Wheeler also said, however, that the RBNZ will only trigger its intervention system during times of limited liquidity when an intervention can be most effective. And maybe it’s just a coincidence, but the RBNZ said that liquidity is drying up, as I noted earlier.
On macro-financial stability
The RBNZ was practically bragging when it said that:
“From a financial stability perspective, New Zealand’s financial system remains sound and well placed to support economic expansion. New Zealand banks are well capitalised, funding and liquidity buffers are above required minimums, and profitability is strong.”
However, the RBNZ also expressed concern over signs that house prices in Auckland are beginning to pick up again, not to mention rapidly rising house prices in other parts of New Zealand.
The RBNZ blamed this mainly on low mortgage interest rates, which implies that the RBNZ is reluctant to cut further since cutting rates would only encourage even more borrowing and increase the risk of a housing bubble.
Other than rising house prices, the RBNZ also singled out low global milk prices as a major risk factor since it created “significant financial pressures for dairy farms, with a significant proportion of the sector facing a third consecutive season of operating losses.”
This is bad because it would lead to an increase in non-performing loans, and one way to alleviate this is to cut rates further.
The RBNZ is therefore faced with a dilemma: if it cuts rates to aid the dairy sector, the threat of a housing bubble becomes more real, but if it doesn’t, New Zealand’s dairy farmers and lending institutions are going to suffer.
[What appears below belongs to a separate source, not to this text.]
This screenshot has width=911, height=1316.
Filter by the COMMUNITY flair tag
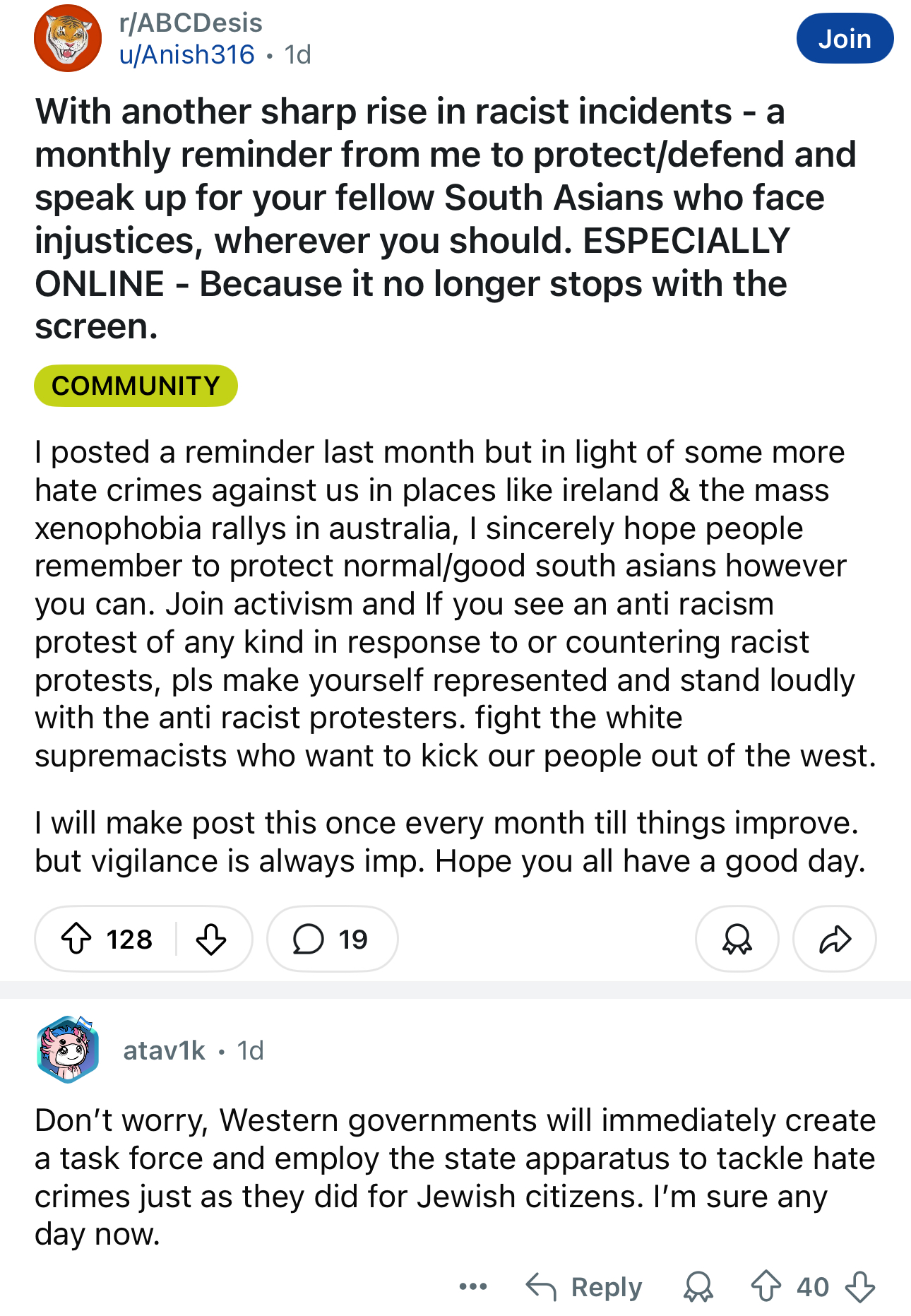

The RBNZ didn’t offer an immediate plan of action, but it said that it is exploring other macro-prudential tools to limit housing demand, and it also plans to assess the resilience of the banking system in light of the aforementioned risks.
None. Nada. Next!
On the Kiwi
Other than expressing its disappointment that the recent rise in the Kiwi is weighing down on inflation, the RBNZ didn’t really talk about the Kiwi much. The RBNZ also refrained from discussing the potential effects of a Brexit or what the RBNZ plans to do about it.
Luckily for us, New Zealand Finance Minister Bill English was interviewed by Bloomberg earlier, and he talked about both. Specifically, he said that if uncertainty and turmoil over Brexit continues, then New Zealand is “in a very small group of countries – the others being Iceland, South Korea, and Australia – that have got a combination of reasonable government finances, a reasonable growth path, and room for interest rates to move.” He then added that “Relative yield in New Zealand just remains better, and that’s held up longer and stronger than people might have expected.” He’s basically saying that New Zealand would attract more investors because of its relatively strong fundamentals, which would naturally mean a stronger Kiwi.
And as you may or may not know, the Kiwi is actually the third best-performing major currency of the year as of yesterday (June 28, 2016), losing out only to the safe-haven yen and the Loonie.
And in Loonie’s case, all you have to do is check out your charts to see that NZD/CAD has been steadily rising after bottoming out back in April, so there seems to be steady and broad-based demand for the Kiwi, even though most market analysts don’t really talk about it.
The Kiwi’s relatively strong performance is bad enough, but if the Finance Minister’s expectations that investors will go to New Zealand do come true, and the Kiwi continues to appreciate, the RBNZ may need to do something to curb the Kiwi’s strength in order to limit the deflationary effects, as well as to help the export-oriented dairy sector.
The RBNZ heavily implied that it’s reluctant to cut rates further, however, since that would only pump more air into a possible housing bubble. But it also implied that it had other tools, which includes currency intervention.